You have likely noticed the renewed popularity of Airstream trailers, VW vans, and even traditional RVs, largely being enjoyed by young, educated people often of decent means. In other words, people are taking to life on the road — in some cases fully relinquishing a permanent address, in fact — not because they have to, but because they want to. Why? Well, it varies from person to person. But reading Off the Road: Explorers, Vans, and Life Off the Beaten Track will give you some insight into the minds of these wanderers and might just engender a bit of jealousy, too. For a select few, this book might even be the motivation that’s finally needed to trade the fixed address and four-walled rooms for life on the move atop four wheels, instead.
Off the Road is yet another title from German publishing house Gestalten that bridges the gap between several types of project. It is partially a coffee table book suitable for idle page turning; you can enjoy the pictures without worrying too much about the context. It also contains multiple travelogue-style essays documenting the adventures of plucky couples, daring individuals, and a few free-spirited families. But what I personally found the most interesting aspect of this book were the pages devoted to the history of some of the iconic vehicles often featured herein.

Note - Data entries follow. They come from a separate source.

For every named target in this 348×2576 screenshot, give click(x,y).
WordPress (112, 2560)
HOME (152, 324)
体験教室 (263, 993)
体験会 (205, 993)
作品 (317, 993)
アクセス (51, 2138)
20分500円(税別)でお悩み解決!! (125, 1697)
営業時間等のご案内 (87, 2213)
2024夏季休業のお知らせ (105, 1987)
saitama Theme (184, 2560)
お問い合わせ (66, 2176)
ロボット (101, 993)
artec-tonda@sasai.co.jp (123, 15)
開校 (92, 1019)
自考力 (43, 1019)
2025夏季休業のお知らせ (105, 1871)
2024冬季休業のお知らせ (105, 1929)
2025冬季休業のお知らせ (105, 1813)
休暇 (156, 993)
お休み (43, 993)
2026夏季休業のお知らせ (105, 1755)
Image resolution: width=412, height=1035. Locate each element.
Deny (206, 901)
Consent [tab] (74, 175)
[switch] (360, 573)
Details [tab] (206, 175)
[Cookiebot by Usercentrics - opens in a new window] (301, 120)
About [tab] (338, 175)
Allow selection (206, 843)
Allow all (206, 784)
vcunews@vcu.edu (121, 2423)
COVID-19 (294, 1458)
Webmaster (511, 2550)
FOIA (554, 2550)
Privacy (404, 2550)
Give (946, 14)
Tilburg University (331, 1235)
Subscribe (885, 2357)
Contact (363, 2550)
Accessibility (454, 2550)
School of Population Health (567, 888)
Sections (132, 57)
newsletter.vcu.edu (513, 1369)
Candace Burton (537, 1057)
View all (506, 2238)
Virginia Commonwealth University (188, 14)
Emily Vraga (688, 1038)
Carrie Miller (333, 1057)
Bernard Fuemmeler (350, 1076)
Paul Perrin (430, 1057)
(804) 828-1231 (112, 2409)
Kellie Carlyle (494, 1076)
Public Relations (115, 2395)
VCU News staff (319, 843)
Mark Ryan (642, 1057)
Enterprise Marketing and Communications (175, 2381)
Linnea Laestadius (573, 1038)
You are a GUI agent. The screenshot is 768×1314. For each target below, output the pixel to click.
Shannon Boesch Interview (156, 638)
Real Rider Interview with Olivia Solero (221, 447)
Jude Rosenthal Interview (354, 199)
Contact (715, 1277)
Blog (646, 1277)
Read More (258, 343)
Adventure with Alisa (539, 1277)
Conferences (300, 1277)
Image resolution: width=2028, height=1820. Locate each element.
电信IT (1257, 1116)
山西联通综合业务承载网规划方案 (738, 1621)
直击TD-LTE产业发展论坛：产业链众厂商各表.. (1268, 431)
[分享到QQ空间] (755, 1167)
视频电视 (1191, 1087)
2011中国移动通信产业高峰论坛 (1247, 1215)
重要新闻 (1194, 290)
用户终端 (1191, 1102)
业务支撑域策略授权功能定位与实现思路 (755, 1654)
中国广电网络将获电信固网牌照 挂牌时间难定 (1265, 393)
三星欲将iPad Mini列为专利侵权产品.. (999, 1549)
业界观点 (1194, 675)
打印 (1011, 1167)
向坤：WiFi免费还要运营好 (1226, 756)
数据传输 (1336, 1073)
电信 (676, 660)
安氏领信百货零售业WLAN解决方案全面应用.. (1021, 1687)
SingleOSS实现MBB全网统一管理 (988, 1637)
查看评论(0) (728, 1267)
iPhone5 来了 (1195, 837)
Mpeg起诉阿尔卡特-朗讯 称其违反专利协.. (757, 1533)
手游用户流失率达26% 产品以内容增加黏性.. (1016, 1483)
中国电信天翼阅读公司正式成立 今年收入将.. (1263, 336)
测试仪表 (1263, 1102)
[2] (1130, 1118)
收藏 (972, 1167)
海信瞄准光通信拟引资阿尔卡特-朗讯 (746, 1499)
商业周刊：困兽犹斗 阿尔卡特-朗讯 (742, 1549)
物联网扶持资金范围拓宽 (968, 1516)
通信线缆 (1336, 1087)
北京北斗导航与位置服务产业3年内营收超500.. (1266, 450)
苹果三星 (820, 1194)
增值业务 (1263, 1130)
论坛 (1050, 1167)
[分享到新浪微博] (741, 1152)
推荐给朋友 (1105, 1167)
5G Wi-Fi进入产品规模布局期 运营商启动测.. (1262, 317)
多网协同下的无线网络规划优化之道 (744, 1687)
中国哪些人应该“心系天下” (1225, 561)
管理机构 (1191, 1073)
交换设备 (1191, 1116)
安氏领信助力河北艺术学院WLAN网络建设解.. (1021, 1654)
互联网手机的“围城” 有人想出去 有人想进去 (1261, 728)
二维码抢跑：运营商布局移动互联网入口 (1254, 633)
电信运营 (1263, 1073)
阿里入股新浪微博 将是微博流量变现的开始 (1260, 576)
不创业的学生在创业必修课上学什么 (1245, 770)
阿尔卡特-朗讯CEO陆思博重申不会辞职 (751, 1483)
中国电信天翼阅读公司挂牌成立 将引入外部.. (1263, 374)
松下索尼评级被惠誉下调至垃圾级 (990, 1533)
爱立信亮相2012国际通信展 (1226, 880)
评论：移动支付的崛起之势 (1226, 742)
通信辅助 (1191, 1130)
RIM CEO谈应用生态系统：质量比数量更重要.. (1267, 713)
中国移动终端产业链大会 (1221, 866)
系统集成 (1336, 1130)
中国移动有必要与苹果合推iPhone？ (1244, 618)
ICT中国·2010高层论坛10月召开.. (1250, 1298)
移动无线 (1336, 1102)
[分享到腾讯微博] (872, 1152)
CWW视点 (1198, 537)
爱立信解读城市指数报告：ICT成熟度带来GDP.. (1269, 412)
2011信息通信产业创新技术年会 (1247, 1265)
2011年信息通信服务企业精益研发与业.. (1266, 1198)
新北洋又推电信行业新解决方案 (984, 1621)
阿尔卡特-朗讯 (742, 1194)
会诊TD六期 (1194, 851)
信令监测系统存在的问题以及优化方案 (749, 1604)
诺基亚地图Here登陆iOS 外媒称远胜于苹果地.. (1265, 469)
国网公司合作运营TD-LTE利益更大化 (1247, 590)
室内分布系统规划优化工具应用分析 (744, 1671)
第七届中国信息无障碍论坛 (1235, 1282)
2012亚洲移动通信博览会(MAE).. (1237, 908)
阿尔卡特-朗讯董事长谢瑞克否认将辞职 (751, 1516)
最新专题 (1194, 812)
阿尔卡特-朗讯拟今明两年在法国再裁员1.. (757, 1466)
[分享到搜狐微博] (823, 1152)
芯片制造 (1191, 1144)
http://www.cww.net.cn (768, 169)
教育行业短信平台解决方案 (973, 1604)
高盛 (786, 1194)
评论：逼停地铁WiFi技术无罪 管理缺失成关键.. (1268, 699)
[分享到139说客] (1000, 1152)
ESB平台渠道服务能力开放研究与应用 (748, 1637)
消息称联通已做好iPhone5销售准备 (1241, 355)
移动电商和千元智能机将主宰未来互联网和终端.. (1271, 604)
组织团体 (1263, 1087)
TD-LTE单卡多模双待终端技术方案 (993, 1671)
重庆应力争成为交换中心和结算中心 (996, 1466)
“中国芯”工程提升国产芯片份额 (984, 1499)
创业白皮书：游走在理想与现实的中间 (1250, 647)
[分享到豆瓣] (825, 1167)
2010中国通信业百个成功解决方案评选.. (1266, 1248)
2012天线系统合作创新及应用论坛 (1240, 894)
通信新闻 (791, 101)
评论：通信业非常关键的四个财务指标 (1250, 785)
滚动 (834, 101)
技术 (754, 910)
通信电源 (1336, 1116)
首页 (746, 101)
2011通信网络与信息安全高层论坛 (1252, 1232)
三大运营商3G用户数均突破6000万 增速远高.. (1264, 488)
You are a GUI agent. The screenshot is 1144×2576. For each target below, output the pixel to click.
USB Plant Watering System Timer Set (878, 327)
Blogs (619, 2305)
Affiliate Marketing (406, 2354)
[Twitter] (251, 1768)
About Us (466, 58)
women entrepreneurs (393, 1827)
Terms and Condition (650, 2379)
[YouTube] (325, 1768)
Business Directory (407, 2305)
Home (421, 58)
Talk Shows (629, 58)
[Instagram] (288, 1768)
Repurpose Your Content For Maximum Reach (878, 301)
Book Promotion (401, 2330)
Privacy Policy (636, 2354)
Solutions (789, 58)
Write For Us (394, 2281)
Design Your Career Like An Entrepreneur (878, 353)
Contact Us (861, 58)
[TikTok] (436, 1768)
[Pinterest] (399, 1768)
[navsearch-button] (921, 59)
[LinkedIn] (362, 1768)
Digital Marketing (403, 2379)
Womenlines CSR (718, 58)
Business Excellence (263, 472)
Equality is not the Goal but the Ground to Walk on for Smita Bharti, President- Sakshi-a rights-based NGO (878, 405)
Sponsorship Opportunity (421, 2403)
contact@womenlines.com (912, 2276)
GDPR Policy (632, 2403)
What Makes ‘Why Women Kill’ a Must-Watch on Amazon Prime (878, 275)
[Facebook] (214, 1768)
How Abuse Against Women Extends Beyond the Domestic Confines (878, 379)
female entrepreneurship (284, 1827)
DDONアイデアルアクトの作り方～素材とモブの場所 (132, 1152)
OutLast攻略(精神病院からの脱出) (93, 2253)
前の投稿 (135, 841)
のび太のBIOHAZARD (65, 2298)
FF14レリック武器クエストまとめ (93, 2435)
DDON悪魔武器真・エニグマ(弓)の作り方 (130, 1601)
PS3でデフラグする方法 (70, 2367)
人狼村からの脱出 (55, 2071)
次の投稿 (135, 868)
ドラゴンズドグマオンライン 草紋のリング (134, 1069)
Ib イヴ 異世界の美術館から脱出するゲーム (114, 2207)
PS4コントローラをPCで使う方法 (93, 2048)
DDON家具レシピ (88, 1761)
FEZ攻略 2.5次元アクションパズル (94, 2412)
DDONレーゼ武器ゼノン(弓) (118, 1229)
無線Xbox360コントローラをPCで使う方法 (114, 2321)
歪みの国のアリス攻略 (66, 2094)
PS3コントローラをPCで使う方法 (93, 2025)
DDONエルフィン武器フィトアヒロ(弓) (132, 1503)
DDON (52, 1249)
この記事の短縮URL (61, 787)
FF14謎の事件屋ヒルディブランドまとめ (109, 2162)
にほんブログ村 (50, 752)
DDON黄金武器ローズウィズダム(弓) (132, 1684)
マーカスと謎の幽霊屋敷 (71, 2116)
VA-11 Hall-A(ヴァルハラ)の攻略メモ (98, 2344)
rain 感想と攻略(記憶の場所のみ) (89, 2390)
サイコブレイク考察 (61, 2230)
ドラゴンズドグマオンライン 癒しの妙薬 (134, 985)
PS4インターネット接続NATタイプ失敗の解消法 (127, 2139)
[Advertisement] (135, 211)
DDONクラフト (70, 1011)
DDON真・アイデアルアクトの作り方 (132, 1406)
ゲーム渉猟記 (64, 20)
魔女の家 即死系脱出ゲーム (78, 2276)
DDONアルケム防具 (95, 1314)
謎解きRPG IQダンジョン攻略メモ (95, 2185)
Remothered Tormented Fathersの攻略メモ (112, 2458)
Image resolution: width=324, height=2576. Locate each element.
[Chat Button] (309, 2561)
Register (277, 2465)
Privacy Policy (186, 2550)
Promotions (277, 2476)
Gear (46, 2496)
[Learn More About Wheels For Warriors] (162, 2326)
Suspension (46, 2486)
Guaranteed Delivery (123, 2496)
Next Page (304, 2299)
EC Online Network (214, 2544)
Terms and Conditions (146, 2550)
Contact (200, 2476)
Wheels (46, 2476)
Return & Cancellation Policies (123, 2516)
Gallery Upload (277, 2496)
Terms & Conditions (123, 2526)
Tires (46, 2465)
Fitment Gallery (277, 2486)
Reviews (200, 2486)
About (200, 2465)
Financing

A select few vans, SUVs, and trucks are given a few paragraphs throughout the book. These glorified blurbs — the Toyota Land Cruiser gets seven sentences — come packed with illustrative details that help shed light on just why a given vehicle has stood the test of time. According to manufacture estimates, 75% of all Land Rover Defenders ever manufactured are still being driven today, for example. Why is that of particular note? Well, this particular off-road rogue was first sold back in 1948. And speaking of the vaunted Land Cruiser, did you know the original J40 Series launched in 1960 was designed based off of a reverse-engineered MKII Jeep the Japanese army captured during WWII? Neither did I. But now we both do.
As with most Gestalten books, there is a bit left to be desired in terms of the organization of this book. Even using the index at the back of the volume, it’s hard to find where a given section can be found unless you know the name of its author or the exact title of the vehicle or geographic location about which you want to read. But that’s not really the point of these books. The best way to enjoy Off the Road is to flip around until something catches your eye; chances are the accompanying prose will hold your interest. And if you do that enough, you will have read enough of the book that, eventually, you’ll have to start at the start and page through to make sure you didn’t miss anything.
Reading this and similar books can be a tease. There is a bit of that whole “Look where I am” sensation you get when seeing a friend’s vacation photos online. But there is also the potential for genuine motivation here. If you really think your life belongs on the road, then hit the road. But remember, you don’t have to trade in your home and 99% of your worldly possessions to hit the road for a while. You’ll allowed to take an extended road trip vacation and still end up at home.